A Royally Fit NHS

Nicola Biggerstaff

Healthcare in this country has been a tale of two systems for decades now. If you need healthcare, but cannot afford to pay for it, you will still receive it at no cost. But the when, where and how is a twisted mix of postcode lotteries and blind luck.

If you can afford to pay for it, you will receive first rate care and support, available at your fingertips at any time, as around 300,000 cancer patients in UK have over the last five years. And while of course we all wish King Charles a speedy recovery from his own cancer diagnosis this week, it highlights the issue of the disparities that exist in our supposedly equal healthcare system.

While it has not been explicitly stated, the mere fact that His Majesty has started treatment within days of his diagnosis would tend to suggest he has not been put on a waiting list, and is likely receiving the same high quality of treatment and care that allowed his mother to live until 96, his father until 99, his grandmother until 101, and even his aunt until 71 despite her chronic smoking and excessive drinking.

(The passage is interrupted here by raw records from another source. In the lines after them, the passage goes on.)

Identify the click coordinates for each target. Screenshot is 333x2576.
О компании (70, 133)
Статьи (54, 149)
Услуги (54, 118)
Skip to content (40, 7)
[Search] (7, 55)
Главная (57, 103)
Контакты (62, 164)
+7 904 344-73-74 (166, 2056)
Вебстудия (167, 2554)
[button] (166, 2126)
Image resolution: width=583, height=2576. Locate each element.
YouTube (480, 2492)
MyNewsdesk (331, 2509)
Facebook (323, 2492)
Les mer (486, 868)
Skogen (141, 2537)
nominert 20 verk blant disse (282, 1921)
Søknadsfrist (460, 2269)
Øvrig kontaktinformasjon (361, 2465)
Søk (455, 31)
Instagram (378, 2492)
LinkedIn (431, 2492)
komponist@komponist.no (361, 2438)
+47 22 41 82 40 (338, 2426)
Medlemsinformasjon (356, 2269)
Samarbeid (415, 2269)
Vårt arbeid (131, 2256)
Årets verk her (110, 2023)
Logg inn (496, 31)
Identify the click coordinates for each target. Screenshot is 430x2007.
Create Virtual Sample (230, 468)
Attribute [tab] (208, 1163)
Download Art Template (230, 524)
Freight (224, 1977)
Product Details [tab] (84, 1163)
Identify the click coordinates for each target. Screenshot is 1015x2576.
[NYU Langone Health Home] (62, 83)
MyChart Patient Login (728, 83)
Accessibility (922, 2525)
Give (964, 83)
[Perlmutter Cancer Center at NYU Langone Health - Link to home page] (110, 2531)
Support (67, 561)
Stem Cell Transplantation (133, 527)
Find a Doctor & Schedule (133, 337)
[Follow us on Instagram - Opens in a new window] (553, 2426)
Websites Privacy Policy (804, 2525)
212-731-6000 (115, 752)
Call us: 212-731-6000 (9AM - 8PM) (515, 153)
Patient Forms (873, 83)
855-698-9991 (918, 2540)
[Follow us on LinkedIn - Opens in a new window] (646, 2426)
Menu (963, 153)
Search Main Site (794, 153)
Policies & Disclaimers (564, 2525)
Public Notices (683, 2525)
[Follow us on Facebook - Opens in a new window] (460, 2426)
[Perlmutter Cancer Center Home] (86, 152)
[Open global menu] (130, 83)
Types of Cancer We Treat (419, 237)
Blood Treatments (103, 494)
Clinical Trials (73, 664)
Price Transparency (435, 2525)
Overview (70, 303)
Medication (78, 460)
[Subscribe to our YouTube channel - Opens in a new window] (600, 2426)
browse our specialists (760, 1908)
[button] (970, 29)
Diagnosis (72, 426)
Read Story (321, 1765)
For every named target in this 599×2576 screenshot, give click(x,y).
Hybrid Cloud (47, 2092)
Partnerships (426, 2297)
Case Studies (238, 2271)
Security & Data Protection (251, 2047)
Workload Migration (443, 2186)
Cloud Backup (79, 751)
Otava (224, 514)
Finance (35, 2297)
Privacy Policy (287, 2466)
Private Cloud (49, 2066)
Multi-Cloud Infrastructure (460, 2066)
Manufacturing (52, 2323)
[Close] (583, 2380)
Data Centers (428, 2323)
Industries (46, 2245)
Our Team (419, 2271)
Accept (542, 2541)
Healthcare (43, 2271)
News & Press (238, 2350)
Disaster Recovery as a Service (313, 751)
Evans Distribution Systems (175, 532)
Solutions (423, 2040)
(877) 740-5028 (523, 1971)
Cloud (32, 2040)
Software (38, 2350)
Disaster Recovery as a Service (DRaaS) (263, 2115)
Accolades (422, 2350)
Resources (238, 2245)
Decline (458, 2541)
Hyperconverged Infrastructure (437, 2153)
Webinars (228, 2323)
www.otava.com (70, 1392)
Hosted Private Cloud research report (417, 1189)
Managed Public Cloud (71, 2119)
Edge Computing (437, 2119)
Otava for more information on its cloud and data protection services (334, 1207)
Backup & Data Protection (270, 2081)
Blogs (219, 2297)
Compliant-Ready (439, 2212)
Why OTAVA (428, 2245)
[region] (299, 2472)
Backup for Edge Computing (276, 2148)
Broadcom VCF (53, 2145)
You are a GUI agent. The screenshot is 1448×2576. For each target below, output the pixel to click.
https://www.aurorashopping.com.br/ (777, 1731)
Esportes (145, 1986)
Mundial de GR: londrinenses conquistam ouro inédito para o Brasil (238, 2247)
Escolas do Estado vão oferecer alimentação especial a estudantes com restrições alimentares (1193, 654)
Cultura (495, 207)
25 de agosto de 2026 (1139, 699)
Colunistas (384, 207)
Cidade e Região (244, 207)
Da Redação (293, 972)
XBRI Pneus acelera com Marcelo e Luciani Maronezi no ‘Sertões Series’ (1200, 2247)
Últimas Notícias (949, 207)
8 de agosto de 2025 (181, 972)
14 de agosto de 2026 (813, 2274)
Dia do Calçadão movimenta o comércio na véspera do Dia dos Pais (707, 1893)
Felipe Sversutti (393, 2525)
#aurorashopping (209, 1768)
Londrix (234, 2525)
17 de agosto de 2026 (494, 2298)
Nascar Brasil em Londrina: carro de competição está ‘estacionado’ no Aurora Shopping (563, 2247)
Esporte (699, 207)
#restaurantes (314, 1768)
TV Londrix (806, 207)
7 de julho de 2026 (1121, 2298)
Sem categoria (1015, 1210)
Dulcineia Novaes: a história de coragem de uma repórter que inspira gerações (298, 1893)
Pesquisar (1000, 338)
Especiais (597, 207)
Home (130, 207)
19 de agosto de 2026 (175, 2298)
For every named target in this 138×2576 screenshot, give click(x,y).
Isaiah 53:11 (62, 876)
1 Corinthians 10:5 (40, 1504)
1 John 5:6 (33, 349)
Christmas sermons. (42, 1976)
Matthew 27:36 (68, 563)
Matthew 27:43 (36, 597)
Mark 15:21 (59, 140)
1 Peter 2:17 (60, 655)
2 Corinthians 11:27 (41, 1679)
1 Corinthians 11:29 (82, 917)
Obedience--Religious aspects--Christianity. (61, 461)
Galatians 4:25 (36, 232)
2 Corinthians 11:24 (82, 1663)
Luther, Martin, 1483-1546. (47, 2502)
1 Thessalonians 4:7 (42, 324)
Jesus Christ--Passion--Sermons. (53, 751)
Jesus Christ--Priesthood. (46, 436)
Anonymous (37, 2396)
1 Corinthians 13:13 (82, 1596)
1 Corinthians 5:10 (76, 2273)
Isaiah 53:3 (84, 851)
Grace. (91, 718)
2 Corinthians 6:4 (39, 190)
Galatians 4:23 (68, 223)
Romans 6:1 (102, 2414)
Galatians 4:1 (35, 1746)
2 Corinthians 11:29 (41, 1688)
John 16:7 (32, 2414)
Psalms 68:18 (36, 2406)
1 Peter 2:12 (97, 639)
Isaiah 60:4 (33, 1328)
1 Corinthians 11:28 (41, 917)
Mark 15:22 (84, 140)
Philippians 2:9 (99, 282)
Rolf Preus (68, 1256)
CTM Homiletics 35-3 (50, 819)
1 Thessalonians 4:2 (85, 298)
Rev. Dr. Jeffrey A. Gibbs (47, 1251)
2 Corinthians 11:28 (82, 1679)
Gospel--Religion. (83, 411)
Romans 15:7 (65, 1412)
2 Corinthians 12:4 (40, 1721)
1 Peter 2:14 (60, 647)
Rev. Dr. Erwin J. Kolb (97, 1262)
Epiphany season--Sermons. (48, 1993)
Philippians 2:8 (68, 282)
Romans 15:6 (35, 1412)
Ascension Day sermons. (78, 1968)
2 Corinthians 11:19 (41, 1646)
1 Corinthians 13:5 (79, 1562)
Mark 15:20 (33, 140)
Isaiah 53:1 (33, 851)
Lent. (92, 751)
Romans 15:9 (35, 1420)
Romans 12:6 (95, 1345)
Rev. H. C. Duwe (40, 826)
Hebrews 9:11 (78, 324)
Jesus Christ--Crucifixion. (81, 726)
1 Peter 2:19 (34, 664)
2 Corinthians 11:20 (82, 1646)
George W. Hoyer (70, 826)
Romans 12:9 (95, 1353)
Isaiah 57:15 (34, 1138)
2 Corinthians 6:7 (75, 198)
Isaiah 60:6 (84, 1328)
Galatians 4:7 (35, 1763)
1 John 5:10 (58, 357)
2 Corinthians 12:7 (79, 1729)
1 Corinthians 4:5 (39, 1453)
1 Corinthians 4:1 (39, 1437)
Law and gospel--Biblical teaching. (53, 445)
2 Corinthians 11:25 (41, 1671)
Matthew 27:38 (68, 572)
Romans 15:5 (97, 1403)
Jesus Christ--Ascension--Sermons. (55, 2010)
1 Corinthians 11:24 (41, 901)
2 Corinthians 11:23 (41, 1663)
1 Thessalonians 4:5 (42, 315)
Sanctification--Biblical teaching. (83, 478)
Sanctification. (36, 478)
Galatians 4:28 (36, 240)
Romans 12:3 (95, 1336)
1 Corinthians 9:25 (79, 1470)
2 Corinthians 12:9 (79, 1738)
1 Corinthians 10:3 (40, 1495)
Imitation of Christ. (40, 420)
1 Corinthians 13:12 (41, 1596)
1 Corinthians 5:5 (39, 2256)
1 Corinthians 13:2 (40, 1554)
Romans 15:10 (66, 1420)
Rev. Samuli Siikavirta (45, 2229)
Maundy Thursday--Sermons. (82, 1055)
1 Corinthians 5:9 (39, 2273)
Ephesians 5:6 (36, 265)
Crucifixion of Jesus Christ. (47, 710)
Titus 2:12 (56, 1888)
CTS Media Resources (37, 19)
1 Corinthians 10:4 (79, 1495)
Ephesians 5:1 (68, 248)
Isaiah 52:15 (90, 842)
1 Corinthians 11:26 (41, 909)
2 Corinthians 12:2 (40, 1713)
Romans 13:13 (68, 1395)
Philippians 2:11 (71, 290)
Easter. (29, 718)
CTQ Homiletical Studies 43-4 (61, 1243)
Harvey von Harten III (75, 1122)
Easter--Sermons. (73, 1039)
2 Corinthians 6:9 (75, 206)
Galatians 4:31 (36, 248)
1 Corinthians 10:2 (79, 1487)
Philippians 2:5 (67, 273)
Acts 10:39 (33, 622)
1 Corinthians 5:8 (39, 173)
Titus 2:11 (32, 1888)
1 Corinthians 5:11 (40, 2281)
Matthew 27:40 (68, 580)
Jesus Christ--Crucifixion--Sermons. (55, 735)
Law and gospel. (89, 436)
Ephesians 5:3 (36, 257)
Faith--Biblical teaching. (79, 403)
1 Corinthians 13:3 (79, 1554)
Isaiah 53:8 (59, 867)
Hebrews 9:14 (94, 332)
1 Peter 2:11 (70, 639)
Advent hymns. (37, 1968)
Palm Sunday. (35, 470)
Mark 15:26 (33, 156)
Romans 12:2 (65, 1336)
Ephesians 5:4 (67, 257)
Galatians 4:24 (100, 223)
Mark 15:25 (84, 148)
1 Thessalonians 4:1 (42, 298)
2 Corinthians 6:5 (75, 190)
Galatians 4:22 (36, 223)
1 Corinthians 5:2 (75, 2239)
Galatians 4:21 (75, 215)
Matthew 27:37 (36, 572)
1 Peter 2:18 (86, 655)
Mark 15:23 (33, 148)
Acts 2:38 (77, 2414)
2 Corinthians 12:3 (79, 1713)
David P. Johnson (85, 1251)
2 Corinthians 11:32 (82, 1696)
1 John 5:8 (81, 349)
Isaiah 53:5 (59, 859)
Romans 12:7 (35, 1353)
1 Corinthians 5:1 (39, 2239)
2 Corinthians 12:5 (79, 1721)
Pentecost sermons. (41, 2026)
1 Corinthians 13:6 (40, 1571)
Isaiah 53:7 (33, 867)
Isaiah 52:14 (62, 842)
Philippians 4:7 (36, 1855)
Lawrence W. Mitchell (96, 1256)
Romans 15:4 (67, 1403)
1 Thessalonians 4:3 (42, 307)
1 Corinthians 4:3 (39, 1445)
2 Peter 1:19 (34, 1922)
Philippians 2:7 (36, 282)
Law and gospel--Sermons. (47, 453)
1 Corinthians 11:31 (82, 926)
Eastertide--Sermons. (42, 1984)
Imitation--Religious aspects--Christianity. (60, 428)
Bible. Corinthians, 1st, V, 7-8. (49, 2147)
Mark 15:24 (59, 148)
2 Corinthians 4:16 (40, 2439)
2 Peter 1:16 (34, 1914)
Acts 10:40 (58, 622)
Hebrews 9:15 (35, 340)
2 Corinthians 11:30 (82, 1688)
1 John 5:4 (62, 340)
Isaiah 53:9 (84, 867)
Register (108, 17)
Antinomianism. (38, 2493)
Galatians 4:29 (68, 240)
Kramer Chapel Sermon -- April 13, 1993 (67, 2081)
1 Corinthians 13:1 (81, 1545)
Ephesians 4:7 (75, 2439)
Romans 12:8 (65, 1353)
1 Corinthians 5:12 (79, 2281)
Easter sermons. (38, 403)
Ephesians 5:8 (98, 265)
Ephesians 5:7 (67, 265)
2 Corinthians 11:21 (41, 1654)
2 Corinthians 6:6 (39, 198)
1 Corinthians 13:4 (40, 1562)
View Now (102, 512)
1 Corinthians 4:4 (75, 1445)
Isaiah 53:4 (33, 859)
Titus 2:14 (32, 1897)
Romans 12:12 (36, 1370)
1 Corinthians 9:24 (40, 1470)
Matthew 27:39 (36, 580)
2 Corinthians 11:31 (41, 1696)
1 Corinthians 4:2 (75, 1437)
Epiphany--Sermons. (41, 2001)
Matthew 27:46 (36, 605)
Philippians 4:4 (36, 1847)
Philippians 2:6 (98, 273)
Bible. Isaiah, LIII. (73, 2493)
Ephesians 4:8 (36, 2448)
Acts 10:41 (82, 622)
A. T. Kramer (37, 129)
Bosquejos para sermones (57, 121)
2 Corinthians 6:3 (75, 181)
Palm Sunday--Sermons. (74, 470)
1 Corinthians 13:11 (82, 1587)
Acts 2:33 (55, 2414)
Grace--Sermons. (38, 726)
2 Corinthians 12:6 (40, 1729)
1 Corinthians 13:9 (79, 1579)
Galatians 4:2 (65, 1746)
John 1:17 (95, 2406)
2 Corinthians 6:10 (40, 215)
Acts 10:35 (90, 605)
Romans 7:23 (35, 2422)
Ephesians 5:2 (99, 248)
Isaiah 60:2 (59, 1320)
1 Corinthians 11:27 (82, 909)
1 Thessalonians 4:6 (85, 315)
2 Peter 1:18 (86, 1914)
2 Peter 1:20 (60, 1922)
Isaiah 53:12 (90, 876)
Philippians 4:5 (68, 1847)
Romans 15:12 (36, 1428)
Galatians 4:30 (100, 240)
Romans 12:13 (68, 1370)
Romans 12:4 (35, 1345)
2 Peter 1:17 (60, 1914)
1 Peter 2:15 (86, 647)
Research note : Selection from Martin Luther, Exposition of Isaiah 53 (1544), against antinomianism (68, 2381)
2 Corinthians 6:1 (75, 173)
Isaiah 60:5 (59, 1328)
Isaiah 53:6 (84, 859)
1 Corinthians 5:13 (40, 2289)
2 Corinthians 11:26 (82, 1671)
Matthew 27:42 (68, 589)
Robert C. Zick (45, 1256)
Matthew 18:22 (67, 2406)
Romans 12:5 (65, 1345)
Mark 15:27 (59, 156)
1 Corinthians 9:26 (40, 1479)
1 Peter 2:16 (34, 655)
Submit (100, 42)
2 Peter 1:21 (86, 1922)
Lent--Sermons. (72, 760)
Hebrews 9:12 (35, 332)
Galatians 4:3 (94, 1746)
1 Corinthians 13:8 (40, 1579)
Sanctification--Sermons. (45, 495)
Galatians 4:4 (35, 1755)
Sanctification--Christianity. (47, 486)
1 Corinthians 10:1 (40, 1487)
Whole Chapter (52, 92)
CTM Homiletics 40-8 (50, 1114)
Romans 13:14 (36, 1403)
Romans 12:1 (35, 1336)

The average life expectancy for the rest of the UK is around 80. In Scotland, it’s 78. In some of Scotland’s most deprived areas, it's as low as 68. When this week it was revealed the number of people on cardiology waiting lists in Scotland are at their highest ever, and the Institute for Fiscal Studies (IFS) has debunked the Scottish Government’s claim that healthcare spending is on the increase, it’s time to ask if our NHS can be salvaged from this current state of disrepair.

At time of writing, a close relative of mine has been waiting over two months just for a consultation on a (thankfully, small and non-malignant) skin cancer. But we all know several stories of relatives and friends whose illness went undetected for too long, leaving only intensive and invasive treatment options available to them, or worse.

They tell us to get checked early if we suspect a cancer, but what is the point if that’ll just leave us at the bottom of an ever-growing NHS priority treatment list until it’s too late anyway?

According to Public Health Scotland (PHS), from July to September last year no NHS boards in Scotland met the 62-day standard, in which 95% of patients should wait no longer than 62 days from referral to treatment of any cancer, with around 72% of patients starting treatment within the 62-day window in Scotland. The 31-day standard, in which 95% of patients should wait no longer than 31 days between the decision to treat and the beginning of cancer treatment, was met by eleven of Scotland’s fifteen NHS boards.

I remember growing up and hearing the statistic that one in four of us will get cancer in our lives. Then, it was one in three. Now, it’s one in two. Half of us will get cancer in our lifetimes. And while treatments are always improving, and outcomes are hopeful for those who do receive treatment, if we do not get a grip on managing our health service effectively now, this waiting list shambles will only become compounded by the increasing number of diagnoses.

Even before Covid, the disparities in outcomes were clear, with cancer deaths in Scotland 61% higher among those from lower income households. We cannot be expected to improve health outcomes if we do not tackle the root causes lying in poverty and poor housing, and the associated stresses this places on lower income households, leading to higher rates of excessive alcohol consumption, smoking, poor diet and mental health issues, all of which contribute to skyrocketing rates of cancer diagnoses in less wealthy communities.

While we cannot fix poverty overnight, there are things we can put into motion now to deal with the bureaucratic, managerial culture in Scotland’s NHS which wastes precious time and resources which some patients, particularly cancer patients, simply cannot afford.

We should look to systems like Denmark, whose similar policy of diagnosis and treatment within four weeks respectively has undoubtedly saved countless lives. And yet, their healthcare spending as a proportion of GDP is less than we spend here in Scotland. So where is all this money going, if not into saving lives?

Waste and capacity issues in Scotland’s health service have been well covered in our Health chapter of Sorted, but they’re worth reiterating. Trusting clinical staff to make independent choices that they know will benefit their patients will remove a lot of the red tape which contributes to these delays in treatments. A clinician waiting for their manager’s manager’s manager to sign off on a treatment plan that they know will be effective is a waste of everyone in that chain's time, time that they could be spending attending to more of the patients in their care more attentively.

The real sickness here is the way our NHS has been ran into the ground at the whim of politicians for the sake of their own agendas. We deserve better than this, and Common Weal’s policy will ensure we all receive healthcare that's fit for a king.